Den Ruhm heimst Leibniz ein, der nach ihm auf die gleiche Rechenmethode gestoßen ist. Leibniz kleidet die Differenzial- und Integralrechnung in ihre bis heute verwendete Symbolsprache und macht sie von 1684 an auf dem Kontinent bekannt. Mit den wenigen Briefen, die sich die beiden herausragenden Mathematiker ihrer Zeit schreiben, setzt ein raffiniertes Versteckspiel ein. Ihre anfängliche Wertschätzung füreinander wird bald vom Konkurrenzdenken überschattet. Schließlich entfesseln sie den heftigsten Prioritätsstreit in der Geschichte der Mathematik. Er weitet sich zu einer Staatsaffäre aus, als der hannoversche Kurfürst Georg Ludwig, in dessen Diensten Leibniz steht, 1714 zum britischen König George gekrönt wird. Erst kurz vor Leibniz’ Tod mündet die Auseinandersetzung durch das Eingreifen der Prinzessin von Wales in eine maßgebende Debatte über Raum und Zeit.

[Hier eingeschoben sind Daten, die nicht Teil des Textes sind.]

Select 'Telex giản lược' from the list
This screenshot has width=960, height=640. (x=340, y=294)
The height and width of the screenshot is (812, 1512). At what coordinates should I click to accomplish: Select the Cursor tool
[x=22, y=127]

Unser Zeitbewusstsein und die vielfach empfundene Zeitknappheit in westlichen Gesellschaften sind Ausdruck eines Zivilisationsprozesses, in dem immer mehr Tätigkeiten vor dem Hintergrund eines engmaschigen Zeitrasters erlebt werden. Dieses Buch rollt die Zeit-Geschichte noch einmal auf. Es schaut zurück auf eine Epoche, in der sich in Europa eine neue Zeitrechnung anbahnt, in der das Verständnis von Zeit aber noch nicht von omnipräsenten Uhren überblendet ist und in der sich die Philosophie noch nicht in ihre späteren Disziplinen aufgefächert hat.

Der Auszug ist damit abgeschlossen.